Scalable Nonblocking Data Structures
An anonymous reader writes "InfoQ has an interesting writeup of Dr. Cliff Click's work on developing highly concurrent data structures for use on the Azul hardware (which is in production with 768 cores), supporting 700+ hardware threads in Java. The basic idea is to use a new coding style that involves a large array to hold the data (allowing scalable parallel access), atomic update on those array words, and a finite-state machine built from the atomic update and logically replicated per array word. The end result is a coding style that has allowed Click to build 2.5 lock-free data structures that also scale remarkably well."
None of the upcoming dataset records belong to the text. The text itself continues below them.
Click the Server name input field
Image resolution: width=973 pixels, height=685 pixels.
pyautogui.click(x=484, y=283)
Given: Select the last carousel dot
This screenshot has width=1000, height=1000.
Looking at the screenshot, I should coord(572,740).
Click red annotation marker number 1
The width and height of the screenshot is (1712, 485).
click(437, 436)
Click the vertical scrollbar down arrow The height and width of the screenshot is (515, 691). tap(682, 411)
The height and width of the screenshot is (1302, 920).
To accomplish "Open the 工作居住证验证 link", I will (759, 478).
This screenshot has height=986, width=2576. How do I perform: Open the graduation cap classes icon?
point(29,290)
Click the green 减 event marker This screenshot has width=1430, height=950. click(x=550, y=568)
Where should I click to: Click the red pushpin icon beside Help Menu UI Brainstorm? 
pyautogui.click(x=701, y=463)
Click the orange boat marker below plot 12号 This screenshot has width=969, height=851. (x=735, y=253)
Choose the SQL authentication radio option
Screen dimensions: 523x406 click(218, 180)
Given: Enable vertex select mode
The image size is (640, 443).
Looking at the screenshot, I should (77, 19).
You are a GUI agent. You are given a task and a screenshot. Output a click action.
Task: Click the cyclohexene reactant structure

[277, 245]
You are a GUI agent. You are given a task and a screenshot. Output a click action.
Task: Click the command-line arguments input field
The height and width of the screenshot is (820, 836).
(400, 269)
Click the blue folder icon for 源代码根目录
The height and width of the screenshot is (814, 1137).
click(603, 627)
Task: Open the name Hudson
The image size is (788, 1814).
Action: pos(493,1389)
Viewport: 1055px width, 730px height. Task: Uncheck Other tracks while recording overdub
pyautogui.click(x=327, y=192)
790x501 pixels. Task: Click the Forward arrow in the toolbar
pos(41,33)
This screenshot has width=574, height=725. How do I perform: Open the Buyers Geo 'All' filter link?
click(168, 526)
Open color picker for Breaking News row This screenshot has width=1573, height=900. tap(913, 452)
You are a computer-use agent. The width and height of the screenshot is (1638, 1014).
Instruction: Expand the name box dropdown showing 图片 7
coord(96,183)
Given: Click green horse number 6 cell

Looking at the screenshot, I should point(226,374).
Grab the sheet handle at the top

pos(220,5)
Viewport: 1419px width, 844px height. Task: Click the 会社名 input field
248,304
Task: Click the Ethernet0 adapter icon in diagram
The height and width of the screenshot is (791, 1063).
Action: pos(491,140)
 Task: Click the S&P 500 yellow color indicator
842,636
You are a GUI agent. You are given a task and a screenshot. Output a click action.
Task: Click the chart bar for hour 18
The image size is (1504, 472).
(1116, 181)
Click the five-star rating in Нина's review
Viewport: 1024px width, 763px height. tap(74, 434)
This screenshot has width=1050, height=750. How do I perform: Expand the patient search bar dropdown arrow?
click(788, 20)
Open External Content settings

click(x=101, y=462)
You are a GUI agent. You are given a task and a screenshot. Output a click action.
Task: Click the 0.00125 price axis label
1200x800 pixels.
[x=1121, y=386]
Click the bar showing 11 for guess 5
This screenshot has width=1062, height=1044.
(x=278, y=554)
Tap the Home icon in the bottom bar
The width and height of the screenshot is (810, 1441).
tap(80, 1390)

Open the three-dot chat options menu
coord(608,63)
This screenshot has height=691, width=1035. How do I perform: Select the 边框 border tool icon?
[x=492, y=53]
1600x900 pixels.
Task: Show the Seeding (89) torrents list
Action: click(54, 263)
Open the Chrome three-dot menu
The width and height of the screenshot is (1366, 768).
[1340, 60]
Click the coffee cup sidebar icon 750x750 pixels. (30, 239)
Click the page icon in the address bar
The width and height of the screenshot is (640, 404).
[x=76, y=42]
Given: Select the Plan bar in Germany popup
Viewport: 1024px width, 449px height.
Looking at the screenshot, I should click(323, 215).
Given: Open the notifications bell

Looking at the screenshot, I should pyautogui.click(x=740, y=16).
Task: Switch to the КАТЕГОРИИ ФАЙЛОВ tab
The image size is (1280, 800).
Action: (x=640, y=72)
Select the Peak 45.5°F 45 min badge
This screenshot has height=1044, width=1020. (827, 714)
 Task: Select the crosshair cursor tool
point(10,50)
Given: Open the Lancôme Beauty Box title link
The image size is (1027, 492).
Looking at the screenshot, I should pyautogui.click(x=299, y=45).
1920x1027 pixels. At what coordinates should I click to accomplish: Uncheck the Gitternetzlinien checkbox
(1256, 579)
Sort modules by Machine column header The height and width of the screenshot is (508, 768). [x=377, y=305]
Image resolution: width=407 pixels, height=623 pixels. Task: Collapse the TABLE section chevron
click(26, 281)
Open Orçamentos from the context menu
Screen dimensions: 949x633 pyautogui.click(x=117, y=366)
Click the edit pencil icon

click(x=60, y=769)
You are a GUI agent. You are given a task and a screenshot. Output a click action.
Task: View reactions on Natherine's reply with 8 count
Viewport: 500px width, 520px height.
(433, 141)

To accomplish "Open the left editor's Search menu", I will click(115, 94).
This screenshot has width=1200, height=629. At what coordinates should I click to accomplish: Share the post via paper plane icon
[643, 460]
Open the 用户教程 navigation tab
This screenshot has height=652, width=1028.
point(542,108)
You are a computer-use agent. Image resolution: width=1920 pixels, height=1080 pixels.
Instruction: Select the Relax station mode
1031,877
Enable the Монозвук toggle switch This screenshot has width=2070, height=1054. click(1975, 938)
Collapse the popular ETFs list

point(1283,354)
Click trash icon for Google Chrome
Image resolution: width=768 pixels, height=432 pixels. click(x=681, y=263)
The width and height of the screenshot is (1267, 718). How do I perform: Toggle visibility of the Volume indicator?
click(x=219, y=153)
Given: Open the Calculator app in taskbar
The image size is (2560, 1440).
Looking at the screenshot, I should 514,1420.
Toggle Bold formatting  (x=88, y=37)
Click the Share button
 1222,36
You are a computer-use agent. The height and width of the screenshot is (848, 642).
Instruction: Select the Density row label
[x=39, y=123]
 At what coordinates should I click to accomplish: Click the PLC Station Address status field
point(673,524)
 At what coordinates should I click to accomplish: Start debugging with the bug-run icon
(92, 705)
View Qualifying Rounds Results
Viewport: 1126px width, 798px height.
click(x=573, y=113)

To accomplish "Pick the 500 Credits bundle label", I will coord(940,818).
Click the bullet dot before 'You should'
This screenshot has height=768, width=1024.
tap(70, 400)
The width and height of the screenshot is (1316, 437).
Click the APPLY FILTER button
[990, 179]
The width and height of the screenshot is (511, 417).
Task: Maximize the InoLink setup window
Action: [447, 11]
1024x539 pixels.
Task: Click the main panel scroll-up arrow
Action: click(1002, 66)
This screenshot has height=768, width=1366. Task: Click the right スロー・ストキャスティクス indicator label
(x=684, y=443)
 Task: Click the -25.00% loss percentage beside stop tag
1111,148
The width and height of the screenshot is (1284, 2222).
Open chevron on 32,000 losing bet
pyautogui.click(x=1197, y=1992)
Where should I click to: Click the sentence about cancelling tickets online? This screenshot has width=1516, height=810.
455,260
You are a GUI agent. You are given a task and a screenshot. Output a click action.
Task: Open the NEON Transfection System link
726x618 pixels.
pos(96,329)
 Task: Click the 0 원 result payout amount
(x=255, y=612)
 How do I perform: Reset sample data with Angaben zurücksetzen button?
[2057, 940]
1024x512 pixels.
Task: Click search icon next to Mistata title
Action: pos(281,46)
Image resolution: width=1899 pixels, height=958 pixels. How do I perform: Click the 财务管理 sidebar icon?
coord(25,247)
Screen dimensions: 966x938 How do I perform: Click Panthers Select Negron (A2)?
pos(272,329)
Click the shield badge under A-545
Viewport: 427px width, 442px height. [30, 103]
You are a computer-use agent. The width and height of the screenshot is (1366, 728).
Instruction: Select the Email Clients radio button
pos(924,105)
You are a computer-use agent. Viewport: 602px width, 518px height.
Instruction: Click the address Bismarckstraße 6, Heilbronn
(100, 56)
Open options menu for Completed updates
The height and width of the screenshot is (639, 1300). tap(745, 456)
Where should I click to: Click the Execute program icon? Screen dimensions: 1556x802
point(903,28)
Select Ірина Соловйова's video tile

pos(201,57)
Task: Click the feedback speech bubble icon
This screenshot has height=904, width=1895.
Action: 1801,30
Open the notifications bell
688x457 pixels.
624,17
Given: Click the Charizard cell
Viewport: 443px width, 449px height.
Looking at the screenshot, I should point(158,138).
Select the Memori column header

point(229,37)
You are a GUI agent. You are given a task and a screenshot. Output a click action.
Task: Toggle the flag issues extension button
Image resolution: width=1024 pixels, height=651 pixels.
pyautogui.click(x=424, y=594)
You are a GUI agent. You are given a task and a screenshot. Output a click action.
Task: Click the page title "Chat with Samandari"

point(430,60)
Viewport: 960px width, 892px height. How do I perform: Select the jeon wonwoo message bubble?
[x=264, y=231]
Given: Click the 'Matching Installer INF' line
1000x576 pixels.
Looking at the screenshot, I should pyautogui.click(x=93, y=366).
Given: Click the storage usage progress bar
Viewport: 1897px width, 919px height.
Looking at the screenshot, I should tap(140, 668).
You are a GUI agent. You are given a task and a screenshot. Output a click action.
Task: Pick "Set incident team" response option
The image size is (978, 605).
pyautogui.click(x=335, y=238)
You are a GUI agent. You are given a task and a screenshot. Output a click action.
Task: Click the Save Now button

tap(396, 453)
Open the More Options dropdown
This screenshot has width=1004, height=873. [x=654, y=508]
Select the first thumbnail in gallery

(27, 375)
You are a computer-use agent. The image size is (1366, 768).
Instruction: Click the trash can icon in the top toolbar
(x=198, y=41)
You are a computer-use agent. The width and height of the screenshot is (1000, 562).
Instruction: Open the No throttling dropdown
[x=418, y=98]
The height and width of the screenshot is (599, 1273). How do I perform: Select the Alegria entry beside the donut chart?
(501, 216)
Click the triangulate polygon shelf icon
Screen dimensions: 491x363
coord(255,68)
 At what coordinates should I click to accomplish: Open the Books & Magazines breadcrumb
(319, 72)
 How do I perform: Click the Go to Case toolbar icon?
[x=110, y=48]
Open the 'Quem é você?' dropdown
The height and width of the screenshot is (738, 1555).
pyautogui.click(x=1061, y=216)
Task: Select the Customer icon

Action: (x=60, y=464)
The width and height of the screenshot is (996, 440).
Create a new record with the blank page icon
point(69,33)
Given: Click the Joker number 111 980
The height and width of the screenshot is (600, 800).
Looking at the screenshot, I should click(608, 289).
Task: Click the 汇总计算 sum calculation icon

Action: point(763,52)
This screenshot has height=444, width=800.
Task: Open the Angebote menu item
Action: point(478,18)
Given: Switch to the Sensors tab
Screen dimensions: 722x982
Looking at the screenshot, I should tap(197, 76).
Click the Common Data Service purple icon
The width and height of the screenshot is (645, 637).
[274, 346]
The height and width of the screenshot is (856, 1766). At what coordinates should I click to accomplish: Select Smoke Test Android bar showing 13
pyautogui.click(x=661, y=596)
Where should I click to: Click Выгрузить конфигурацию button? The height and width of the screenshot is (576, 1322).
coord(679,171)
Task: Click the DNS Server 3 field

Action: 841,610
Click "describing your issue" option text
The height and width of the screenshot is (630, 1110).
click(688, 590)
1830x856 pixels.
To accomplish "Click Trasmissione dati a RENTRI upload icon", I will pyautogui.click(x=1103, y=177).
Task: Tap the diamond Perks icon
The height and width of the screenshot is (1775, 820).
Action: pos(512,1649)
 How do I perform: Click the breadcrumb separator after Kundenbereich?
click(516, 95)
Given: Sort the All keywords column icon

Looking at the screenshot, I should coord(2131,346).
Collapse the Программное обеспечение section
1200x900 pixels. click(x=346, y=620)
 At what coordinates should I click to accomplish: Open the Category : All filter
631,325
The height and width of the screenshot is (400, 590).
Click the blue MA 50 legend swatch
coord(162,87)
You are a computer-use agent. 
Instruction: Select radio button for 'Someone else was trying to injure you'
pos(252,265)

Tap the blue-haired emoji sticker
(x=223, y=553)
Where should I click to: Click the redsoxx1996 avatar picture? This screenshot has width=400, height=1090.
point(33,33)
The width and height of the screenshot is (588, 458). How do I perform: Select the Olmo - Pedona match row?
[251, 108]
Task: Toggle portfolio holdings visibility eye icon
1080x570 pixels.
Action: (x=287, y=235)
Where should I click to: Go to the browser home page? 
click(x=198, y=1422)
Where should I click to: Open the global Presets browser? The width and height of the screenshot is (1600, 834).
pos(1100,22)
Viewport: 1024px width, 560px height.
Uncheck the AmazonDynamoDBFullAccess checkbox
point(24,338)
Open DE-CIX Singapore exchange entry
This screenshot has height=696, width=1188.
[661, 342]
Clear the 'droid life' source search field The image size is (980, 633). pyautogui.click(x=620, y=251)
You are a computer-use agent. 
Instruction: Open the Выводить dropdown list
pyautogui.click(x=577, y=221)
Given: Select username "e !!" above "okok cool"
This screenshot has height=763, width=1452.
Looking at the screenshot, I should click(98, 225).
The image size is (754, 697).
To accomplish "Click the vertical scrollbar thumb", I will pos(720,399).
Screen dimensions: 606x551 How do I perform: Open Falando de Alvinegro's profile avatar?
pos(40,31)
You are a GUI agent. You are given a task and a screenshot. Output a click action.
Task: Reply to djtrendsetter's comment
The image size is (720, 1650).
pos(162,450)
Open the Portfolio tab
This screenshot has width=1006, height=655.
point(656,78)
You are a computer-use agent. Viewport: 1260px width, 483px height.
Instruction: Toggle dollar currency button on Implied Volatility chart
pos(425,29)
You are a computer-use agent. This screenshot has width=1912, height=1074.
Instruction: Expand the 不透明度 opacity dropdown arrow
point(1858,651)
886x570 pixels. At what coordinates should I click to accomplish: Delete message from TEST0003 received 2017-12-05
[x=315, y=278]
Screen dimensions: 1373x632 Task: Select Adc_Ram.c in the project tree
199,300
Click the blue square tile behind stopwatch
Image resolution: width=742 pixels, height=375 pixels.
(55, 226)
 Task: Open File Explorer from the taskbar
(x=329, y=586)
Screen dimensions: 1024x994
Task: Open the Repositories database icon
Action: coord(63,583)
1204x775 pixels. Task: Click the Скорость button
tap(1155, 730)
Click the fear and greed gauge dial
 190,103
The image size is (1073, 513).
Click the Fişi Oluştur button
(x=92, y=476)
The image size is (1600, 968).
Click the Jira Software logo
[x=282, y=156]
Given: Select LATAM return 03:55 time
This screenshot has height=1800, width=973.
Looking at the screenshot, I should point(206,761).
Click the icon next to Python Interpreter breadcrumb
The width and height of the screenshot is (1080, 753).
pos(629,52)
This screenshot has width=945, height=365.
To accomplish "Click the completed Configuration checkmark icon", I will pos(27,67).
why are there fewer than 1 thread per core? It says 768 cores, but only 700 threads. Does it need the rest of the cores just to manage the large number of threads?
Damn_registrars has no butt-hole. Damn_registrars has no use for a butt-hole.
1. A common killer in parallelization is false sharing. That is, threads on two processors fight over a cache-line even though they are accessing independent variables. A cache-line is typically bigger than an individual variable. The approach of using adjacent elements of an array for parallelism sounds naive. One needs to pad the array.
2. Updating a shared variable, especially a non-scaler, in an inner loop is naive. One should reference local scalers in inner loops when parallelizing. Just once, should the thread update the shared variable. Don't reference non-scalers or shared variables in an inner loop. Don't lock in the inner loop, either, if you can avoid it.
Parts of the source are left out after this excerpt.